REQUIRED WORK:
The result should be the lines from the one holding "Click the 已解锁 7 / 80 counter" to the final line of the records below, repeated exactly and with no pictures.

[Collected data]
================================
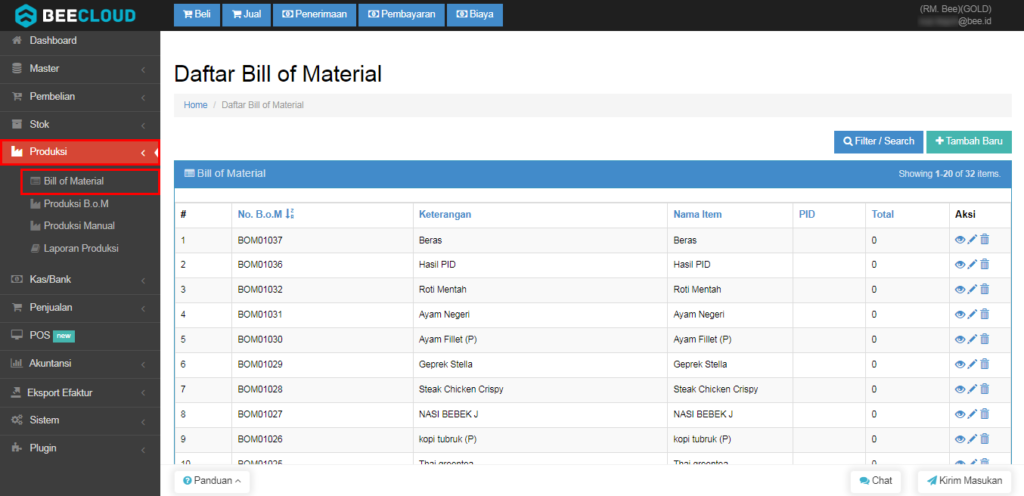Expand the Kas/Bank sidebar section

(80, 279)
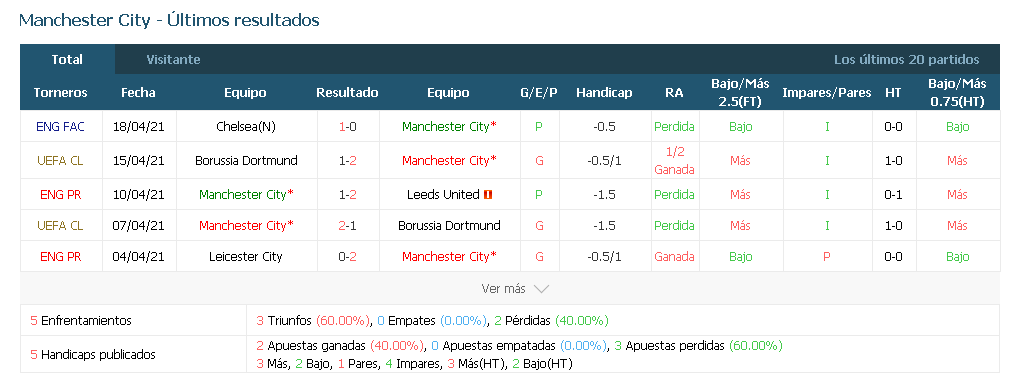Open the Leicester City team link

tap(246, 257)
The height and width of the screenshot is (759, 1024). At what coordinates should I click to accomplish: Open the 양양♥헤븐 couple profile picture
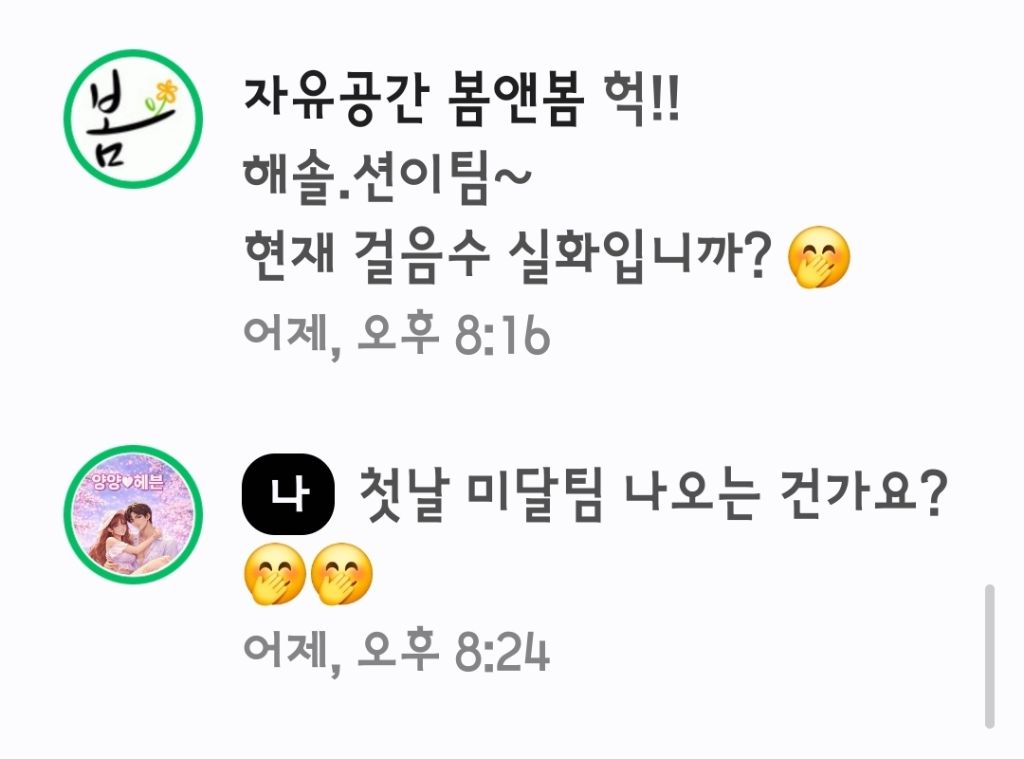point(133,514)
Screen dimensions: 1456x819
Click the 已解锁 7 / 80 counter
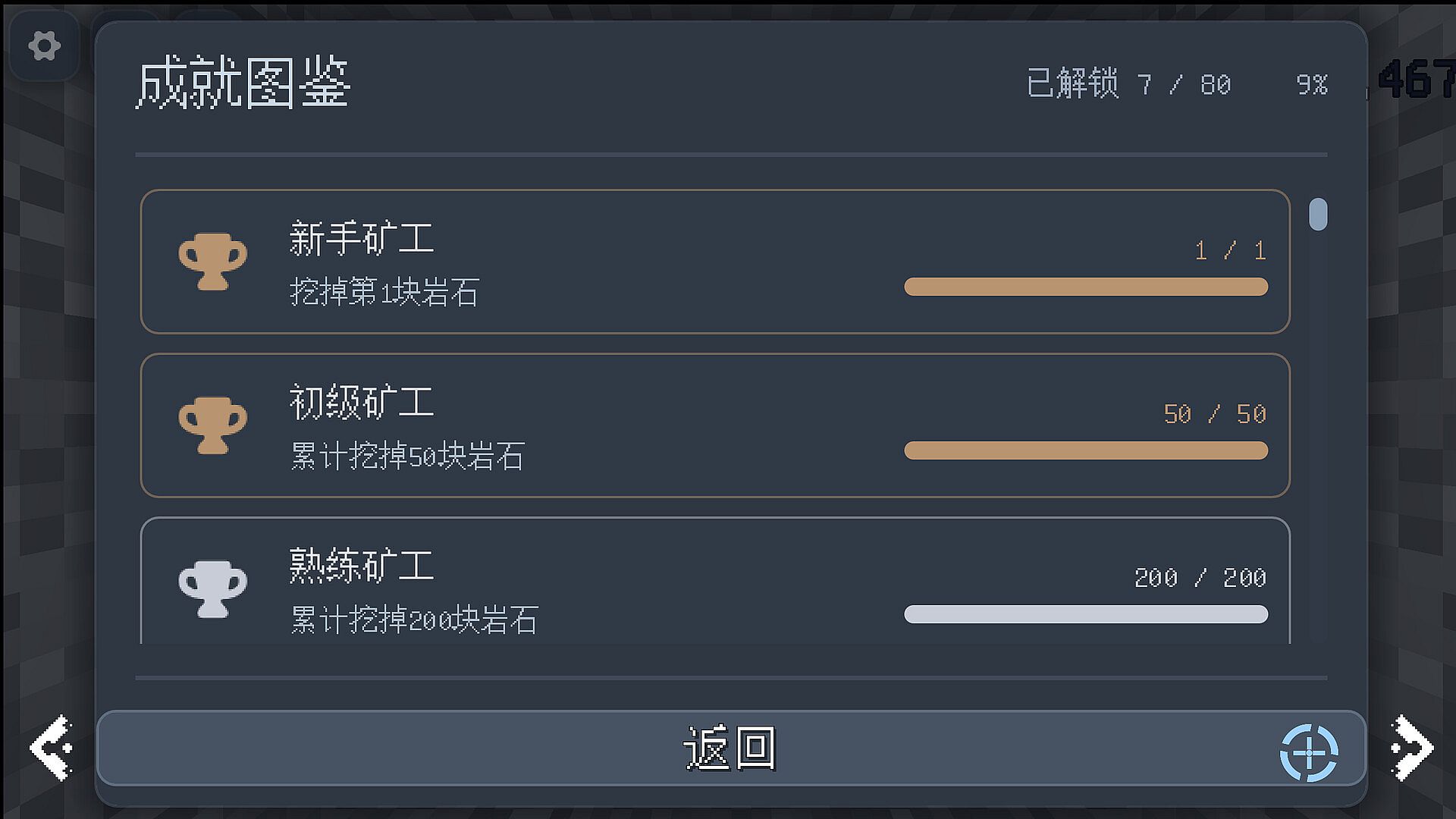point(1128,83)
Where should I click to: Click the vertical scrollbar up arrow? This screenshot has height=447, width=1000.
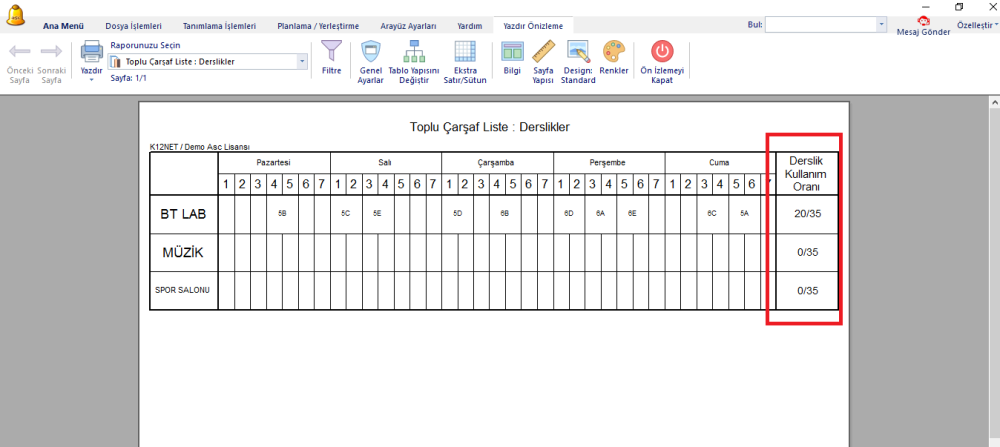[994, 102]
================================
RESULT:
Click the 已解锁 7 / 80 counter
point(1128,83)
Where should I click to: Click the vertical scrollbar up arrow? This screenshot has height=447, width=1000.
[994, 102]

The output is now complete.